**Document segment**
Content starts
Saturday, July 4, 2015

Slow Saturday Special: Night at the Waldorf Astoria

"Waldorf Astoria, union reach $149 million deal for severance payouts" by Julie Satow New York Times   June 27, 2015

NEW YORK — When a Chinese insurance firm bought the Waldorf Astoria Hotel for $1.95 billion this year, it said it planned to convert part of the aging building into high-end condominiums, while maintaining a smaller five-star hotel.

Standing in its way were the hotel’s 1,221 union workers, whose jobs were protected by the Waldorf Astoria’s contract with the New York Hotel and Motel Trades Council, a union that represents hotel workers.

Now, the owners of the Waldorf, New York’s largest union hotel employer, have reached a record deal with the union in which the hotel could pay almost $149 million in severance packages to its employees over the next two years.

The average payout will be more than $142,000, with a handful of employees eligible for more than $300,000.

One longtime worker is walking away with $656,409.68.
Content ends
**Directions for this task**
Please carry on writing the article about the Waldorf Astoria severance deal, picking up after its last sentence. The listing after this point is separate from the article on the Waldorf Astoria severance deal.

**Data**
Content starts
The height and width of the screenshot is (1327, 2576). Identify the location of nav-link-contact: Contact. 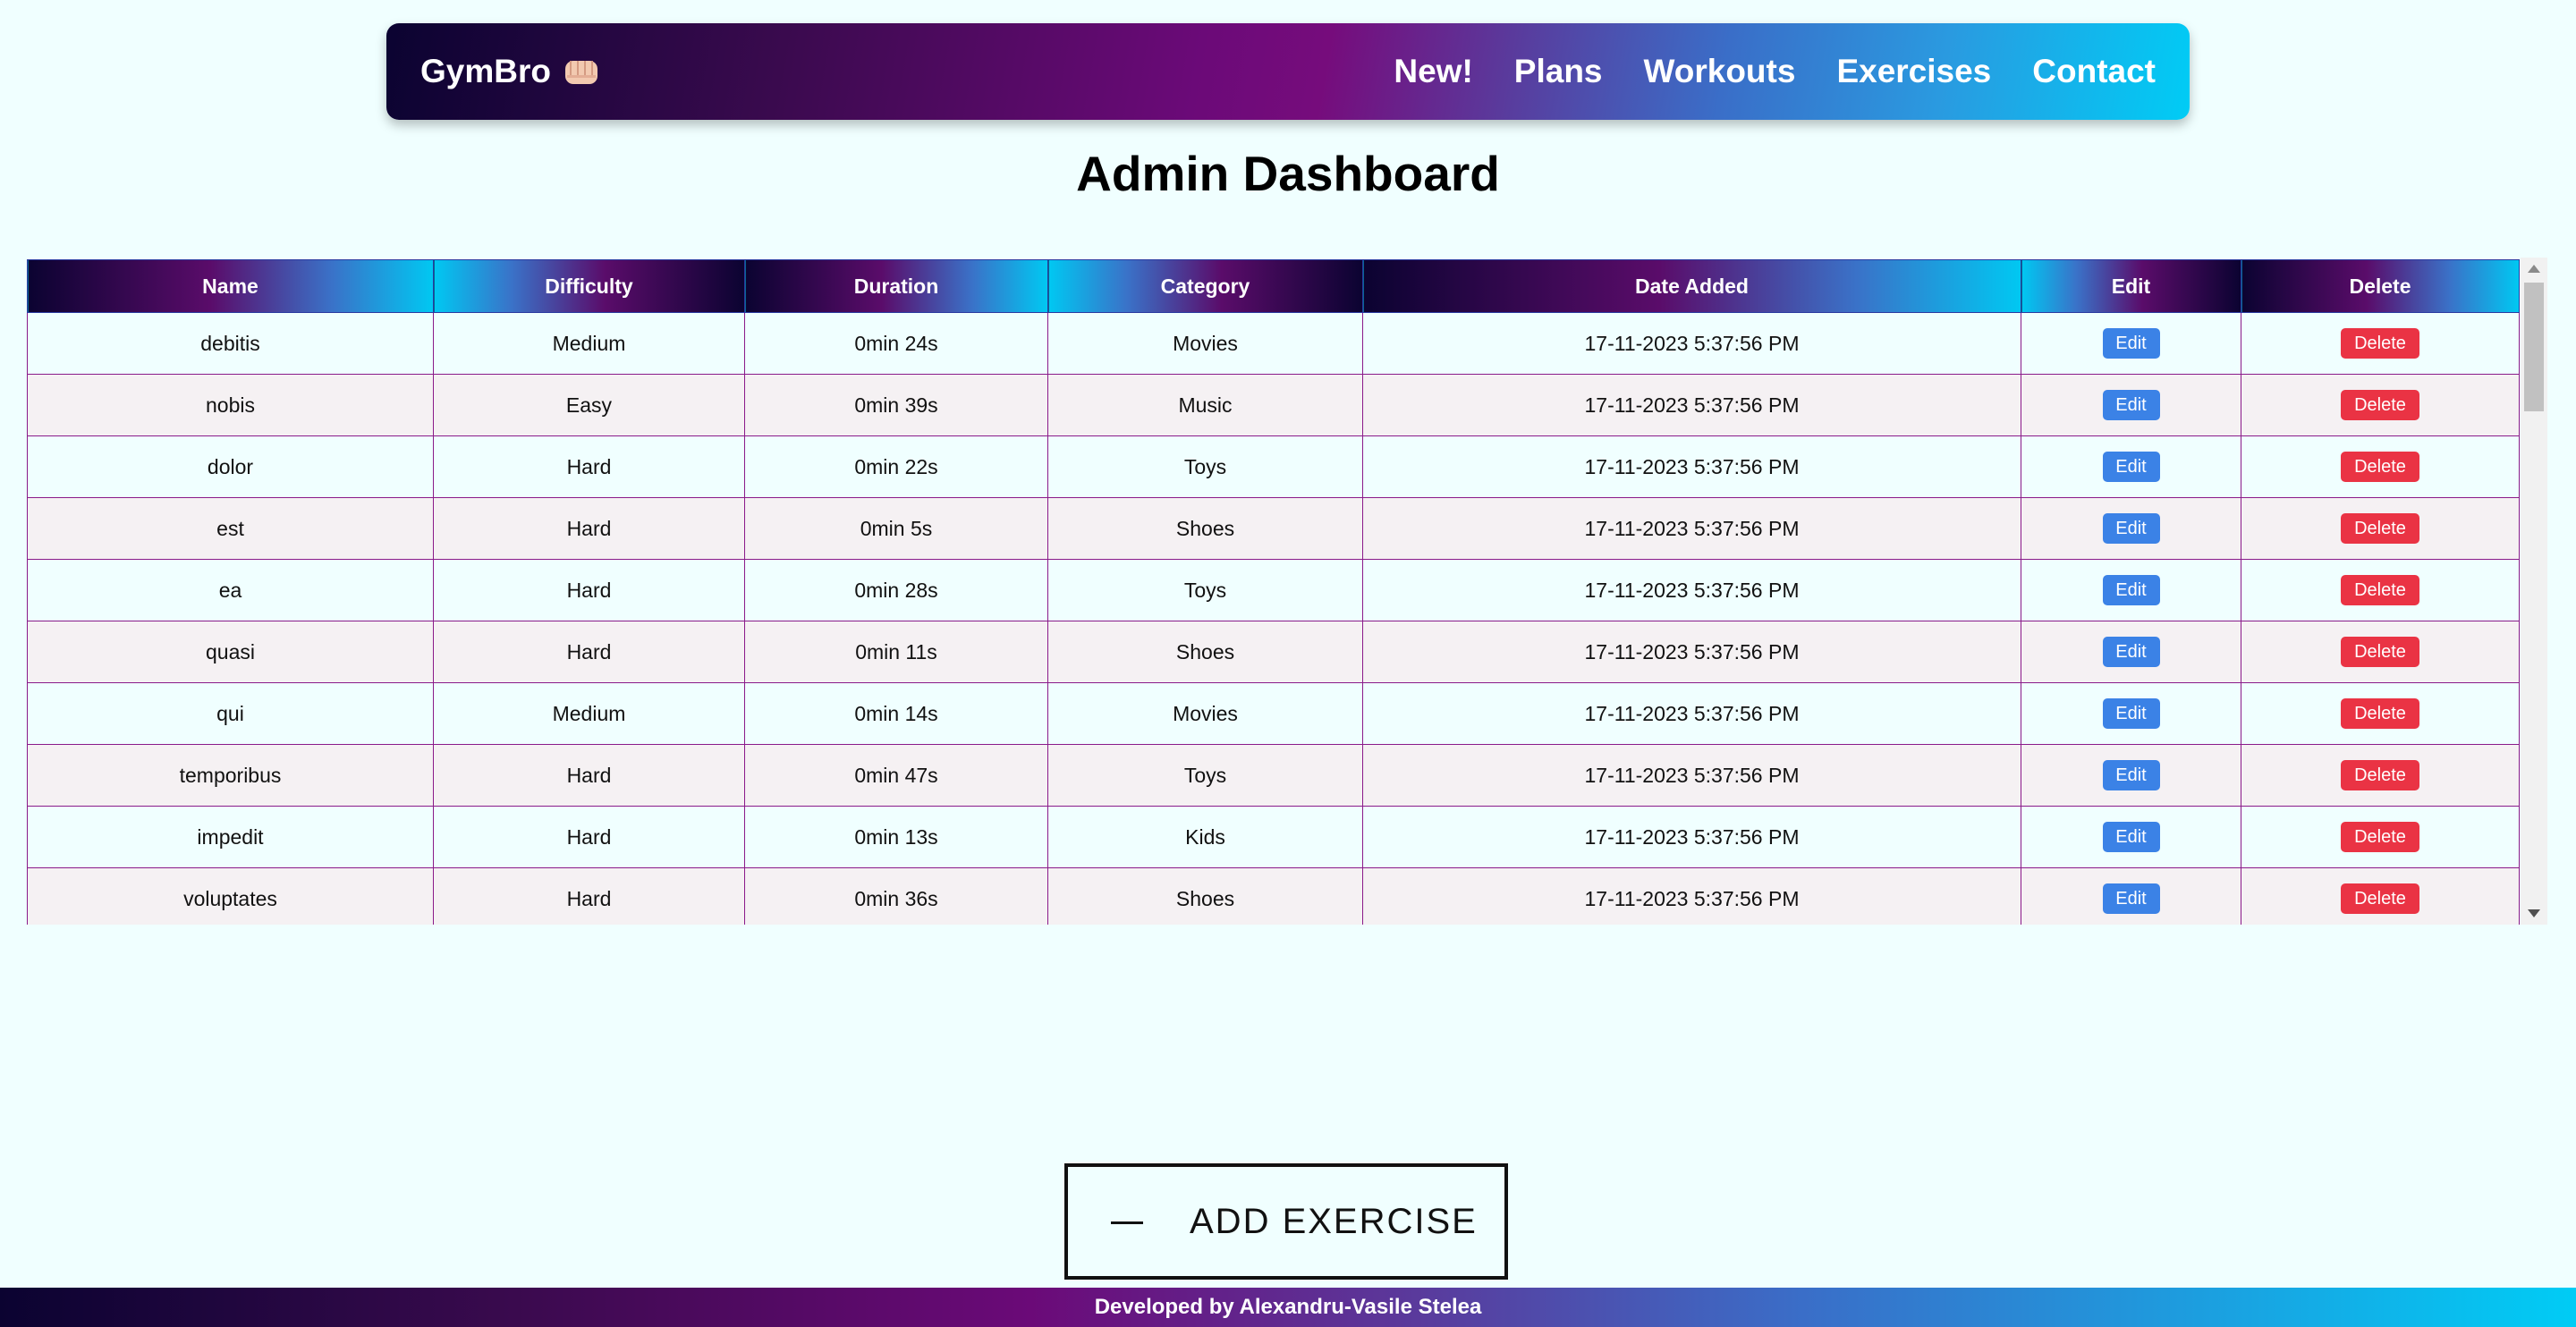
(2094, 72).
Content ends
Content starts
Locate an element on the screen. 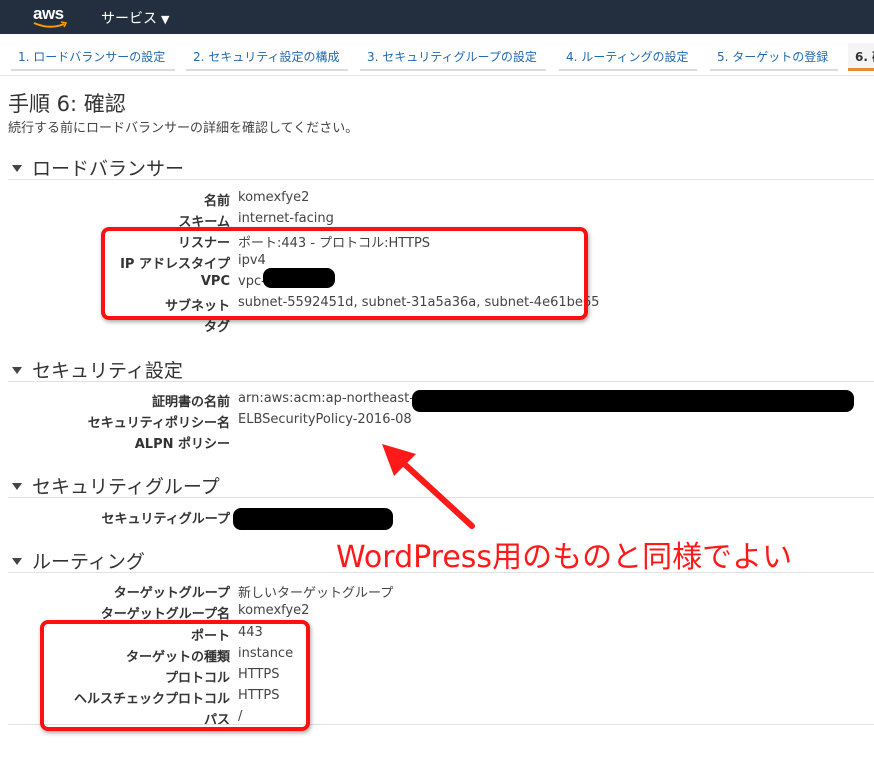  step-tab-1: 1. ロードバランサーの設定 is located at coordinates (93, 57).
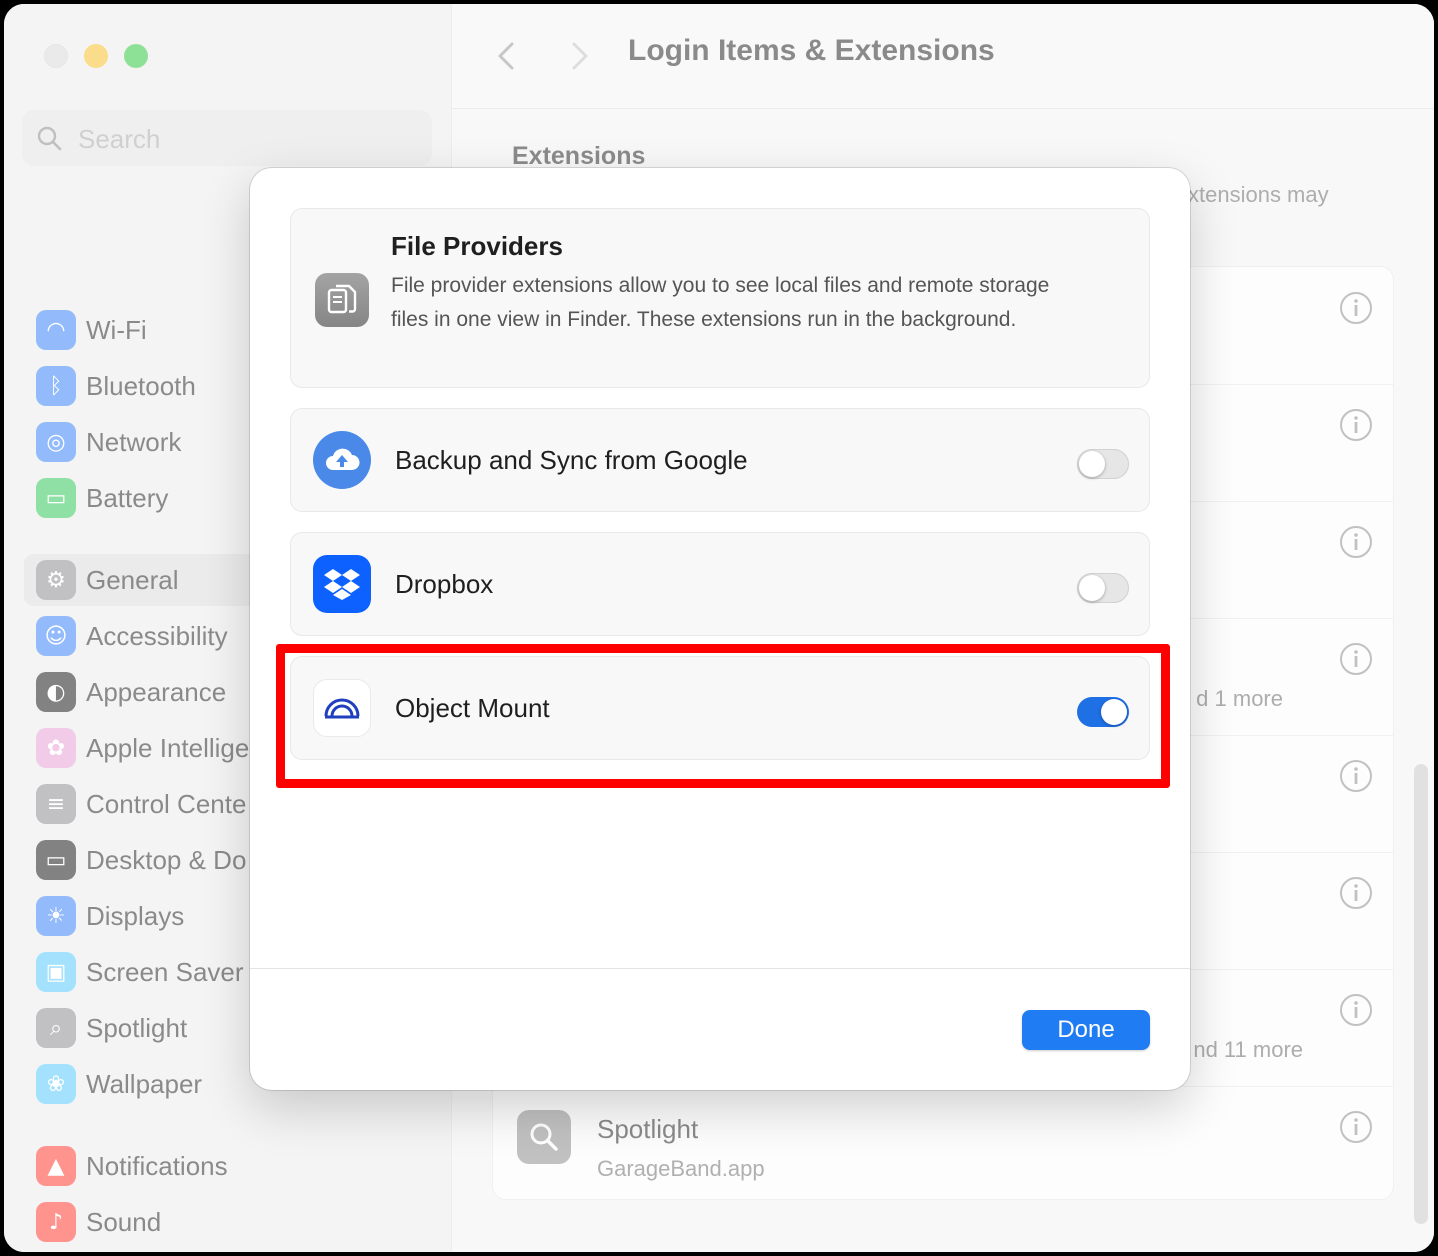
Content ends
Content starts
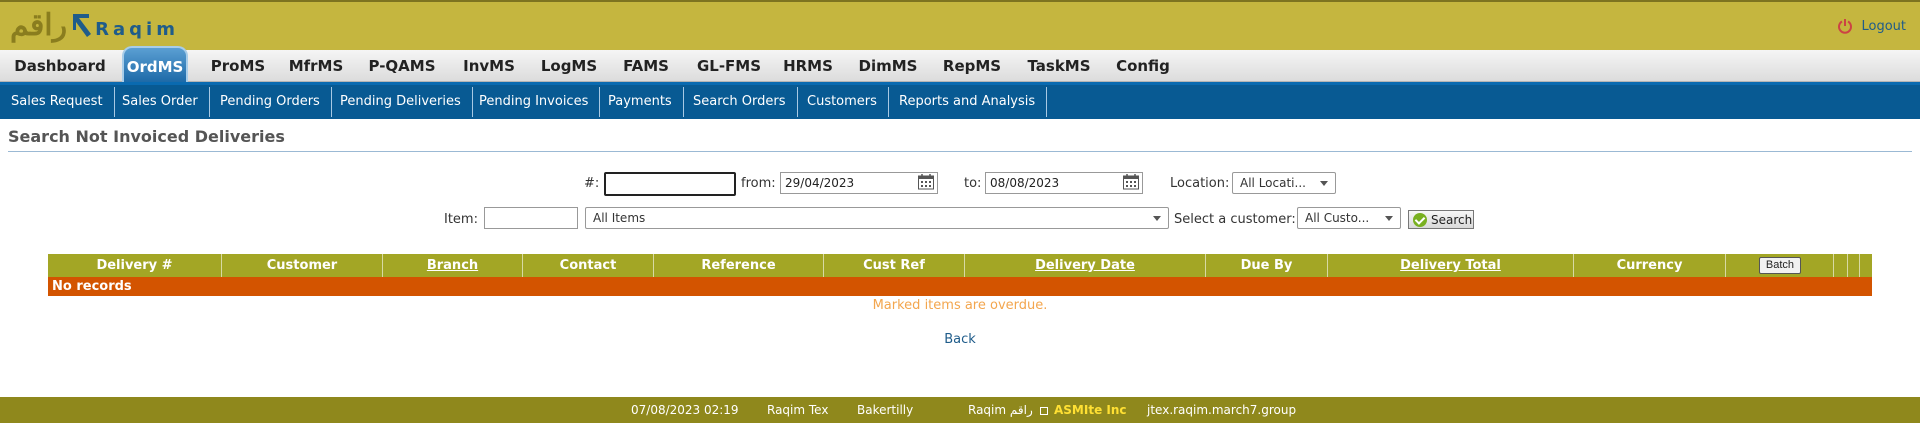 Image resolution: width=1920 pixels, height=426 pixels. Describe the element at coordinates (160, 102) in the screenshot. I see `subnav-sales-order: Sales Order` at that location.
Content ends
**Output for this exercise**
“It is a great deal,” said Peter Ward, head of the Trades Council. “There are people of retirement age, hundreds of them, that are getting over $200,000 in severance.”

Edgar Infante, 53, a head room-service waiter who has worked at the hotel for 22 years, is one of them.

“It will never be the same again,” he said. “When Frank Sinatra was alive he would ask me always for a Jack Daniels with a splash of Evian. Later in his life, when he got sickly, it was an Evian with a splash of Jack.”

Former president Bill Clinton knows Infante by name, and in Infante’s basement at home, he keeps a Waldorf menu signed by Clinton and former president George H.W. Bush when the two met at the Waldorf after Hurricane Katrina.

Under the terms of the deal, employees will receive 29 days of pay per year they worked or 58 days if they are tipped employees.

The typical union severance package is just four days of pay per year or eight days for tipped employees.

“In terms of days of pay, this is the largest severance package that we have negotiated in the history of the union,” said Richard Maroko, the union’s general counsel.

The Trade Council negotiated with Hilton Worldwide, which operates the Waldorf, and the Blackstone Group, which owns 46 percent of the hotel chain, over several months this spring. (Hilton will continue to operate the Waldorf in a 100-year agreement it signed with the new owner, Anbang Insurance Group.)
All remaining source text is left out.